En todo verdadero poema pueden hallarse, pues, los elementos de un tiempo
detenido, de un tiempo que no sigue la medida, de un tiempo que llamaremos
vertical, para distinguirlo del tiempo común que huye horizontalmente con el
agua del río, con el viento que pasa. De esto se desprende una paradoja que
es preciso enunciar con claridad: mientras que el tiempo de la prosodia es
horizontal, el tiempo de la poesía es vertical. La prosodia sólo organiza
sonoridades sucesivas: ajusta cadencias, administra fugas y emociones,
muchas veces, ¡ay! a destiempo. Al aceptar las consecuencias del instante
poético, la prosodia logra llegar a la prosa, al pensamiento explicado, a
los amores experimentados, a la vida social, a la vida corriente, la vida
que se desliza lineal, continua. Pero todas las reglas prosódicas no son más
que medios, viejos medios. El fin es la verticalidad, la profundidad o la
altura; es el instante estabilizado en que las simultaneidades, al
ordenarse, demuestran que el instante poético tiene una perspectiva
metafísica.
El instante poético es, pues, necesariamente complejo: conmueve, prueba
−invita, consuela−, es sorprendente y familiar. En su esencia el instante
poético es una relación armónica de dos opuestos. En el instante apasionado
del poeta siempre hay algo de razón; en el rechazo razonado, siempre queda
un poco de pasión. Las antítesis sucesivas comienzan a gustarle al poeta.

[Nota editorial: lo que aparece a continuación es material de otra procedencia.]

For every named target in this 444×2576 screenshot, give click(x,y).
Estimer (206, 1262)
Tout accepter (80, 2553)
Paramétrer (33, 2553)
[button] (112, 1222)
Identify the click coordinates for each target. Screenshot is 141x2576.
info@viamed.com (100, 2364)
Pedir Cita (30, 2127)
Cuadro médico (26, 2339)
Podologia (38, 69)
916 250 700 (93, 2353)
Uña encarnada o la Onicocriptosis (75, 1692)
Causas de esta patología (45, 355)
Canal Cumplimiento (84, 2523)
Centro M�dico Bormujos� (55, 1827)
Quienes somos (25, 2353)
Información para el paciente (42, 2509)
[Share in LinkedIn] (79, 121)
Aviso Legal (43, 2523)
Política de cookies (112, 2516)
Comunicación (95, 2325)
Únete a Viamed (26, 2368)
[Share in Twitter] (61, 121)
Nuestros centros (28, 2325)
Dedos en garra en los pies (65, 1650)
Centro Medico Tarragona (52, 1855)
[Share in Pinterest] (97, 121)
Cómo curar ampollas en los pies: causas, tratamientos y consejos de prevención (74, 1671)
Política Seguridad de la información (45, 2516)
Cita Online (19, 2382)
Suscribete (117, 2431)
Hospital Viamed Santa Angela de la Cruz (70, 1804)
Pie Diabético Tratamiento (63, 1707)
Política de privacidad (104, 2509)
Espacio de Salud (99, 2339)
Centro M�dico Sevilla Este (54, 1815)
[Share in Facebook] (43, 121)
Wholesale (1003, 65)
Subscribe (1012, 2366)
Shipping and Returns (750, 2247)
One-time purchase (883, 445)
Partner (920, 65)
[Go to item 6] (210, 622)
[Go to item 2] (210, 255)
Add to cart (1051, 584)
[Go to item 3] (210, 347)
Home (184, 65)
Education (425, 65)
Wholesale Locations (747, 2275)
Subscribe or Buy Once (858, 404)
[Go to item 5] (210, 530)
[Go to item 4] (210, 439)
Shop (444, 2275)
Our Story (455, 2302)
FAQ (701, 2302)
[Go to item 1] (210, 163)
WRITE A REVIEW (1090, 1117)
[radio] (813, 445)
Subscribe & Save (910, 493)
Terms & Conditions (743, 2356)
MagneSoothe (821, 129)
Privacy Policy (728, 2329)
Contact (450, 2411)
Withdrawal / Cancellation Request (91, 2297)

Pero para el arrobo, para el éxtasis, es preciso que las antítesis se
reduzcan a ambivalencia. Entonces surge el instante poético... Por lo menos
el instante poético es la conciencia de una ambivalencia. Pero es más, pues
es una ambivalencia excitada, activa, dinámica. El instante poético obliga
al ser a valorizar o a desvalorizar. En el instante poético, el ser asciende
o desciende, sin aceptar el tiempo del mundo, que volvería a reducir la
ambivalencia a la antítesis, lo simultáneo a lo sucesivo.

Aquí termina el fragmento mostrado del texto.